From the entries below, copy exactly the lines from the one that contains "Viewport: 840px width, 629px height." through the one that contains "You are a computer-use agent. 402x369 pixels.", both included, and only those.

○ ○ ○

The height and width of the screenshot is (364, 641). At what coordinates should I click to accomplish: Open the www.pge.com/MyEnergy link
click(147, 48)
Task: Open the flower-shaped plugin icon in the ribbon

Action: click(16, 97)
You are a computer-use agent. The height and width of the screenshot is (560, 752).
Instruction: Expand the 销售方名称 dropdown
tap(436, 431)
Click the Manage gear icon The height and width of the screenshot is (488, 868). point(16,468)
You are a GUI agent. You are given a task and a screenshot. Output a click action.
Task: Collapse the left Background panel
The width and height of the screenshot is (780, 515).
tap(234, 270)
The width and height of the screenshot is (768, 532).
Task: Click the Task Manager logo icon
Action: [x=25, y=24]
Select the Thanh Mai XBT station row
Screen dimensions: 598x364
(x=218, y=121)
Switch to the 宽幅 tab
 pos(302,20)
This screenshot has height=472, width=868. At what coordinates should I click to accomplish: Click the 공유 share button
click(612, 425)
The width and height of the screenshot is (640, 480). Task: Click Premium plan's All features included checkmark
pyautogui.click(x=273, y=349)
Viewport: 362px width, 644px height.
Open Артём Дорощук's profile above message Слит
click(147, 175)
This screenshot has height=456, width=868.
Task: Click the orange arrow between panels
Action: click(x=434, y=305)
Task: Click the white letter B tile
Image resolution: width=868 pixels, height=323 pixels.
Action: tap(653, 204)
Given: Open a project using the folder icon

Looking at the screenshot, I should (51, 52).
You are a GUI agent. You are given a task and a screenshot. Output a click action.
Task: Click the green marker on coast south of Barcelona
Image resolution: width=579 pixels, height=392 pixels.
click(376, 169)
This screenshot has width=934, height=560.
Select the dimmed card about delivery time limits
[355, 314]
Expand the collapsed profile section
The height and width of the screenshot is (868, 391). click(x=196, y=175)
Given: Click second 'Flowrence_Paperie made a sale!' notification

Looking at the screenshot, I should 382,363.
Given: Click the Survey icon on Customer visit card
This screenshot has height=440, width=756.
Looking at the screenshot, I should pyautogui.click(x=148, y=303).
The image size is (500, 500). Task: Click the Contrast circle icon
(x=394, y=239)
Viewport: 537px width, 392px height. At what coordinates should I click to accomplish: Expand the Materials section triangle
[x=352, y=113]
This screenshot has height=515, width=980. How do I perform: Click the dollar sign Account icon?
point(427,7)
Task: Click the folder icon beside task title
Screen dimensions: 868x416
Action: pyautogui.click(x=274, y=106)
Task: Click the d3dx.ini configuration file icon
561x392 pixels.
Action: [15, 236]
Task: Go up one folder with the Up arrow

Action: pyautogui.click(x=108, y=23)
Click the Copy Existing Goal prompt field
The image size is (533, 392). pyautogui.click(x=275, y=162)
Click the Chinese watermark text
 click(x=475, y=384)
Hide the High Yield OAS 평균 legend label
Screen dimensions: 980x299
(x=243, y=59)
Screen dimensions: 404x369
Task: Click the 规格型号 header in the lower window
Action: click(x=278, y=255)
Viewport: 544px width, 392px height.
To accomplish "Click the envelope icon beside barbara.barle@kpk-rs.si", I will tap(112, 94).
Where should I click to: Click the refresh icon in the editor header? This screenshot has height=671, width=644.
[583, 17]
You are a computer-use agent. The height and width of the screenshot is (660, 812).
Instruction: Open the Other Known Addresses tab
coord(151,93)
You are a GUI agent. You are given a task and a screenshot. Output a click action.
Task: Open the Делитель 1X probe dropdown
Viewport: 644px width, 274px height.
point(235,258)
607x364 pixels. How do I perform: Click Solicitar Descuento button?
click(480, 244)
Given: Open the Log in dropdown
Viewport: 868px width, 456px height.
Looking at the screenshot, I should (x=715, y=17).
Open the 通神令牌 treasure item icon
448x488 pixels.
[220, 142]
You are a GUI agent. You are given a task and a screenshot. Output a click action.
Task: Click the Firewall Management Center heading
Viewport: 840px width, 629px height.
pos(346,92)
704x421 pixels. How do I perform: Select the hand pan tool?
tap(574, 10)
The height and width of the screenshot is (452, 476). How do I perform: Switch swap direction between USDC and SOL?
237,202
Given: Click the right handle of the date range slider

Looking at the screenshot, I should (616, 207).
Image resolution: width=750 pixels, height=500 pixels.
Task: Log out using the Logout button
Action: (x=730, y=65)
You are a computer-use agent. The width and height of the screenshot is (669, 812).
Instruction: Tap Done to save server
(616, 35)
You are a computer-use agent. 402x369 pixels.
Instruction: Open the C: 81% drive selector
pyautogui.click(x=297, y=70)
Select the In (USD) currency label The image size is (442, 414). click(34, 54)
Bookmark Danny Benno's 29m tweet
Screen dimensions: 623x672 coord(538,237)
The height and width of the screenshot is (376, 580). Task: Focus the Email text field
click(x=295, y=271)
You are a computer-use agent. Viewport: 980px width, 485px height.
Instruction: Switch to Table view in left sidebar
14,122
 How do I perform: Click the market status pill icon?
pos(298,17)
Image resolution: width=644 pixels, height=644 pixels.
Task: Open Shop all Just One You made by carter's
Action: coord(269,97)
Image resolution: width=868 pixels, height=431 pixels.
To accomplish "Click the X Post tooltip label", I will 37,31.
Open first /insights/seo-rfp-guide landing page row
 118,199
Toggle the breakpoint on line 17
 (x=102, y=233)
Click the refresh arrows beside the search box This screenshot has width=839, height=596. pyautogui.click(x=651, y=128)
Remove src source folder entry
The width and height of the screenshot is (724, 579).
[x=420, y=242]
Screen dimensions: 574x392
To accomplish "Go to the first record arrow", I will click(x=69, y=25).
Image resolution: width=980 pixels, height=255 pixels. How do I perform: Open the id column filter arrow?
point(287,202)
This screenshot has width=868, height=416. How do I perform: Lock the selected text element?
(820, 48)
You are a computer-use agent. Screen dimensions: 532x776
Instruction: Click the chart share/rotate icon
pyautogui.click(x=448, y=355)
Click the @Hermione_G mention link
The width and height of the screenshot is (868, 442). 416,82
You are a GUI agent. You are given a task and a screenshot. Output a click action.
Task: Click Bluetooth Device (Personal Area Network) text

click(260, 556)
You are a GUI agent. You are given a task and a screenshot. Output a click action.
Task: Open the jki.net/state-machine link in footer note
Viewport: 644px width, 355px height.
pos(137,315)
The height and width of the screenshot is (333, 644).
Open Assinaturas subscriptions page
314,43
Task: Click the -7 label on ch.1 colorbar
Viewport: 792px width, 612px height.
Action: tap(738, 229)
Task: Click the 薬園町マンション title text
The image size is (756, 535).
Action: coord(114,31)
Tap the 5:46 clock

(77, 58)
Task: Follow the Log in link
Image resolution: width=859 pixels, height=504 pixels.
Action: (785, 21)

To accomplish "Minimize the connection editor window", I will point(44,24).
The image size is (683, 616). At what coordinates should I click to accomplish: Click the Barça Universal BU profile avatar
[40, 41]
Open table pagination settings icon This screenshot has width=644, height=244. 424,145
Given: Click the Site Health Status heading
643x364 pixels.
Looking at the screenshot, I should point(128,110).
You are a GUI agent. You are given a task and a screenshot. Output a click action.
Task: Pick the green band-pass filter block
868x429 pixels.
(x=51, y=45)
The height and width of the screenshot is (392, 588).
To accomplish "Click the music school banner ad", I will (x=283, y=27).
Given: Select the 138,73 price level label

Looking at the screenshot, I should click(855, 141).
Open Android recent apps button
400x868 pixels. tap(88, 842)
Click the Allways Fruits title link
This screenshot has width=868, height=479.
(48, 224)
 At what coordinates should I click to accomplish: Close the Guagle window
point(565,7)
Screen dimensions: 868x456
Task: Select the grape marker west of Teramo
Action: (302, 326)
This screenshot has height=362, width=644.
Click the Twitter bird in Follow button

○ ○ ○

• ANSWER AREA:
Viewport: 840px width, 629px height.
pos(346,92)
704x421 pixels. How do I perform: Select the hand pan tool?
tap(574, 10)
The height and width of the screenshot is (452, 476). How do I perform: Switch swap direction between USDC and SOL?
237,202
Given: Click the right handle of the date range slider

Looking at the screenshot, I should (616, 207).
Image resolution: width=750 pixels, height=500 pixels.
Task: Log out using the Logout button
Action: (x=730, y=65)
You are a computer-use agent. The width and height of the screenshot is (669, 812).
Instruction: Tap Done to save server
(616, 35)
You are a computer-use agent. 402x369 pixels.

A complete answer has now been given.